● TRY IT
Copy exactly the line containing "649x352 pixels. Task: Open" and all the lines that follow it to the end of the records, minus the pictures.

###

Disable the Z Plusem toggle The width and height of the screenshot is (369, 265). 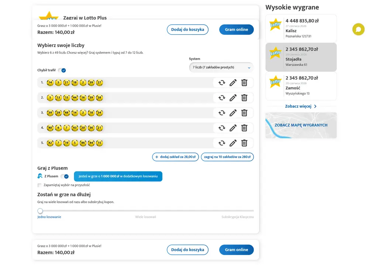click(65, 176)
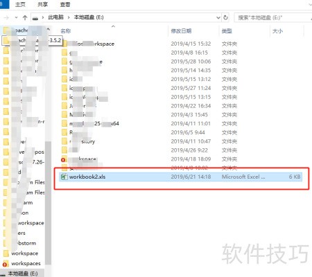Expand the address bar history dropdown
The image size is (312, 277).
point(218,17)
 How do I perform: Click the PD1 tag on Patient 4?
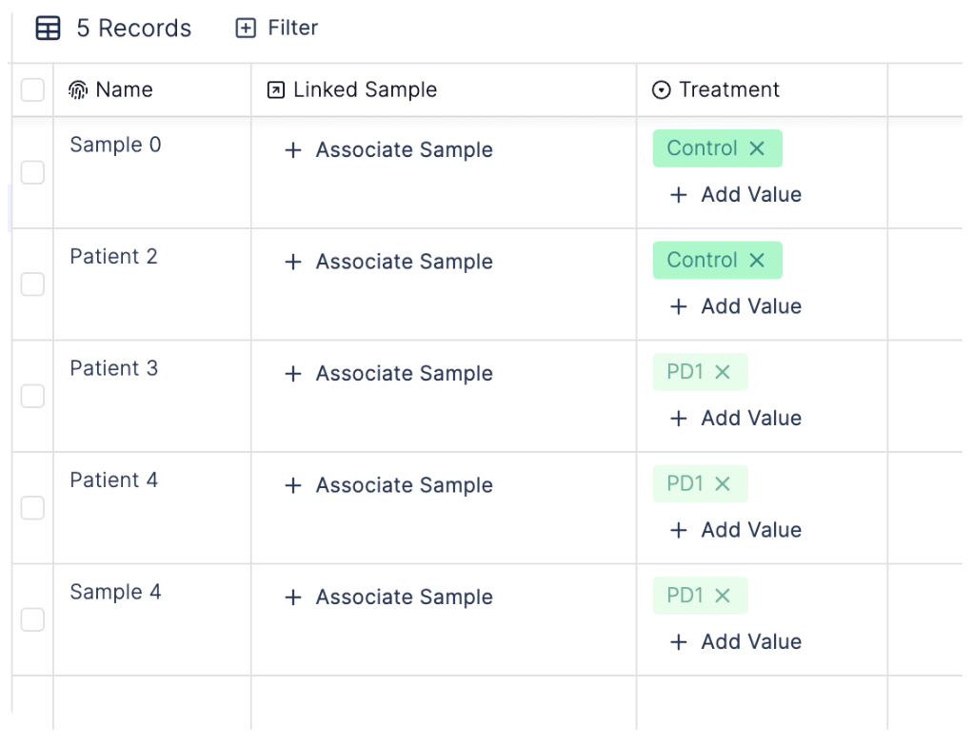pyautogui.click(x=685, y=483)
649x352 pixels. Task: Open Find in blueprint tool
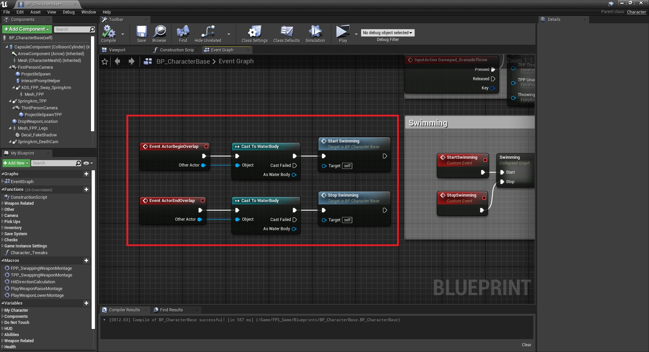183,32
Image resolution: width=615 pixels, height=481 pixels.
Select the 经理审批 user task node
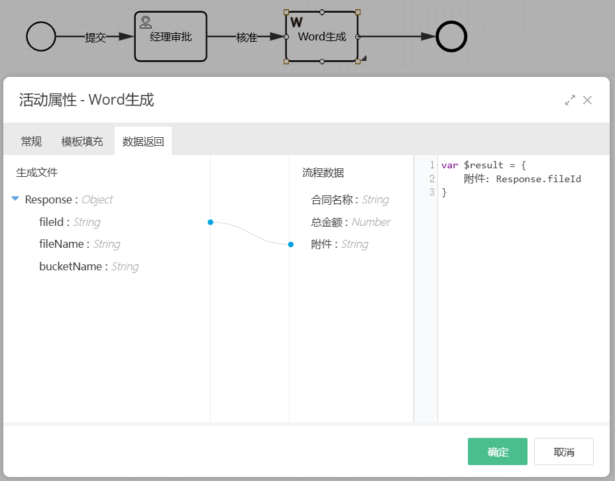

###

● EXPECTED OUTPUT
649x352 pixels. Task: Open Find in blueprint tool
183,32
Image resolution: width=615 pixels, height=481 pixels.
Select the 经理审批 user task node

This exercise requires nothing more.